Instructions for the task ->
Would you output the entries below only from the line containing "Where should I click to: Select the 360" through the line containing "Task: Refresh the audit logs list", exactly as they stand and with both ends included?
(The records)
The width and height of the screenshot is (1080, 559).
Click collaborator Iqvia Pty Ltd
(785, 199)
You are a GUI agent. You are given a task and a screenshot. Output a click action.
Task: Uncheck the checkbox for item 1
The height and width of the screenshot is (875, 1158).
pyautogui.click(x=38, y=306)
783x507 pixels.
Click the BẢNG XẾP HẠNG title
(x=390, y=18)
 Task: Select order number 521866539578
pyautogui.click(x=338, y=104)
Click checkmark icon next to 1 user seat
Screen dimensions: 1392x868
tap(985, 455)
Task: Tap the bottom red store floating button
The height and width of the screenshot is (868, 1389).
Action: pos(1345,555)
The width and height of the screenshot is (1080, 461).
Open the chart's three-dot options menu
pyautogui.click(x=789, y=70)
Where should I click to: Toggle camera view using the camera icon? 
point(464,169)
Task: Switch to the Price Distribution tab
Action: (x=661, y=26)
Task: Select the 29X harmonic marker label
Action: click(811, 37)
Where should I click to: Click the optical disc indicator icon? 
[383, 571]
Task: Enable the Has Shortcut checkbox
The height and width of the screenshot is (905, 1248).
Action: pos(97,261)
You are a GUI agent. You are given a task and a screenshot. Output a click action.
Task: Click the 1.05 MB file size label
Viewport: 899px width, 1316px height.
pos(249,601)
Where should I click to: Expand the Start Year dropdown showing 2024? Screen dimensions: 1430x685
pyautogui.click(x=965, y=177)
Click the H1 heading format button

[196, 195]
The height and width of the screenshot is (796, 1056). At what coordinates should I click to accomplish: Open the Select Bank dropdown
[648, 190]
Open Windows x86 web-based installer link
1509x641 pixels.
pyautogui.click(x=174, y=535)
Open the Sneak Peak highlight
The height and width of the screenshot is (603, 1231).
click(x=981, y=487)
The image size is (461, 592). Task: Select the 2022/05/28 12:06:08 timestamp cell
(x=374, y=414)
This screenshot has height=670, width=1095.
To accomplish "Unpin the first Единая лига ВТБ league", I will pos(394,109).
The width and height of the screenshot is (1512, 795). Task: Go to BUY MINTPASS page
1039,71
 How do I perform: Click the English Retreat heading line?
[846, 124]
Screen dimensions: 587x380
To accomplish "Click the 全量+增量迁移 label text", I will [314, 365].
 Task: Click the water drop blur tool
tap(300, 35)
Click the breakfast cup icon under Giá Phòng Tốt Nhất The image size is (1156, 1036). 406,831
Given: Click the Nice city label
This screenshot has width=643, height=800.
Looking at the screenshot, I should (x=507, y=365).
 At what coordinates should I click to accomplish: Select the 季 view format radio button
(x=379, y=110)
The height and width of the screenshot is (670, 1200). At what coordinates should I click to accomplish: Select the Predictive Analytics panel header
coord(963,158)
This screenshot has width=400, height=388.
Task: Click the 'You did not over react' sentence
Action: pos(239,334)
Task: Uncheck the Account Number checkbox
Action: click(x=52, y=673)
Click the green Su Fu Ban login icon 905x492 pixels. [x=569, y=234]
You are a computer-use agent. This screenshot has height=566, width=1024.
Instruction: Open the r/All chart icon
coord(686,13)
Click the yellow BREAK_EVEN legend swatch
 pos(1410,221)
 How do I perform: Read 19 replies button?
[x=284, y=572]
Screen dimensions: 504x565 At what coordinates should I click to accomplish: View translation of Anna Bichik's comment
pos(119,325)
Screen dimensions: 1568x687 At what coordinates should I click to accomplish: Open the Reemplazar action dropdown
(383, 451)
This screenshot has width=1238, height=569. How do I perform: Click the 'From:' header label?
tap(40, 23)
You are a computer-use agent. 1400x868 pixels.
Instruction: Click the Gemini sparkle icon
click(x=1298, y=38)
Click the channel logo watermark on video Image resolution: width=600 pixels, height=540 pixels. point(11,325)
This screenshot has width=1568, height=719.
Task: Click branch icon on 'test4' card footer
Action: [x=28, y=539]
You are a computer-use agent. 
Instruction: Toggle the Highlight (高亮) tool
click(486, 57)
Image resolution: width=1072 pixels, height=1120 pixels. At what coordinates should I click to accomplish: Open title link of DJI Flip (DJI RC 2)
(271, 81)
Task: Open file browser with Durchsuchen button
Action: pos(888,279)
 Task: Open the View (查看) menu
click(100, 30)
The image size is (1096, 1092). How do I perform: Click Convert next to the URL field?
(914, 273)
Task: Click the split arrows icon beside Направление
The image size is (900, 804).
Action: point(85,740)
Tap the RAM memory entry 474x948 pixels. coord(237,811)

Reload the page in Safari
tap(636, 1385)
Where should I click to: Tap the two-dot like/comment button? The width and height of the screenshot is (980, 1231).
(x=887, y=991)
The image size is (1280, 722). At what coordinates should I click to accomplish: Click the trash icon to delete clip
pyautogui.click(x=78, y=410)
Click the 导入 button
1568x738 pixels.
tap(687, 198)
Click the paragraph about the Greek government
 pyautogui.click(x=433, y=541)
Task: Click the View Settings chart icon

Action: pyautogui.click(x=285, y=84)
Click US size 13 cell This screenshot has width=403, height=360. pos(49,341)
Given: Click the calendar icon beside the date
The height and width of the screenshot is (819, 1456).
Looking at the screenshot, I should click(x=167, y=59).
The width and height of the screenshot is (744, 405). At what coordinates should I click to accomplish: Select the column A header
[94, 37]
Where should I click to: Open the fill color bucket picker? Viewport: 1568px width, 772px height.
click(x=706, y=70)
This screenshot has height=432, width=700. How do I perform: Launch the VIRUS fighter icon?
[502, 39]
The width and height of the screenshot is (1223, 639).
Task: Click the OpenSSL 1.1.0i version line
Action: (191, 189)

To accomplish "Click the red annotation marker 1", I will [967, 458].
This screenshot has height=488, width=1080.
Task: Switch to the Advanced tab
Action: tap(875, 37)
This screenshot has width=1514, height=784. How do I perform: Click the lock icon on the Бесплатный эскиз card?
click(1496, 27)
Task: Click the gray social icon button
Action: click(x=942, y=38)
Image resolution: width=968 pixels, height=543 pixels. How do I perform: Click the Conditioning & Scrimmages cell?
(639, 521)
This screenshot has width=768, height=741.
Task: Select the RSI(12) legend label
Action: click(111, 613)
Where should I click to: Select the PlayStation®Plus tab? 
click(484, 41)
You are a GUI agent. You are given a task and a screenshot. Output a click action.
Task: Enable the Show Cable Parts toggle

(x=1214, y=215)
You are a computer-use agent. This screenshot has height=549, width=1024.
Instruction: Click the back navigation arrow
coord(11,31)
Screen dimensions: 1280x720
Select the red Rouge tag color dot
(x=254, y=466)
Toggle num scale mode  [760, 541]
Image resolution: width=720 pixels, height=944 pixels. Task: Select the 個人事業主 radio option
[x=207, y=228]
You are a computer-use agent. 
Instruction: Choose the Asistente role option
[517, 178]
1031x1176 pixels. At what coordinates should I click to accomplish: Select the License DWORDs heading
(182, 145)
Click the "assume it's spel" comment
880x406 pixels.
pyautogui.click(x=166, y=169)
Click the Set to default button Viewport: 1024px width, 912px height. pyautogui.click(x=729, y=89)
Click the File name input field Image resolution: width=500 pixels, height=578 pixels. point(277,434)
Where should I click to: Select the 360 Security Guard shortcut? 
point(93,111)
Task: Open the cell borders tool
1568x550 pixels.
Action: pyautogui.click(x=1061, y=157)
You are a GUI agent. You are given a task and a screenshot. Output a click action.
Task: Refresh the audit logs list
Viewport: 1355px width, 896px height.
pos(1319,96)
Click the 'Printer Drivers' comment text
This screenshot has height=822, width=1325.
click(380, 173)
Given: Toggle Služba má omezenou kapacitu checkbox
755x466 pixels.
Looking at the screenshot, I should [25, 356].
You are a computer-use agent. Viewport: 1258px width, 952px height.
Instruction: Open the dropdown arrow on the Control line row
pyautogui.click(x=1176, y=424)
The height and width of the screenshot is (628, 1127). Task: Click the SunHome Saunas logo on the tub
(End The records)
Answer to this task ->
Where should I click to: Select the 360 Security Guard shortcut? 
point(93,111)
Task: Open the cell borders tool
1568x550 pixels.
Action: pyautogui.click(x=1061, y=157)
You are a GUI agent. You are given a task and a screenshot. Output a click action.
Task: Refresh the audit logs list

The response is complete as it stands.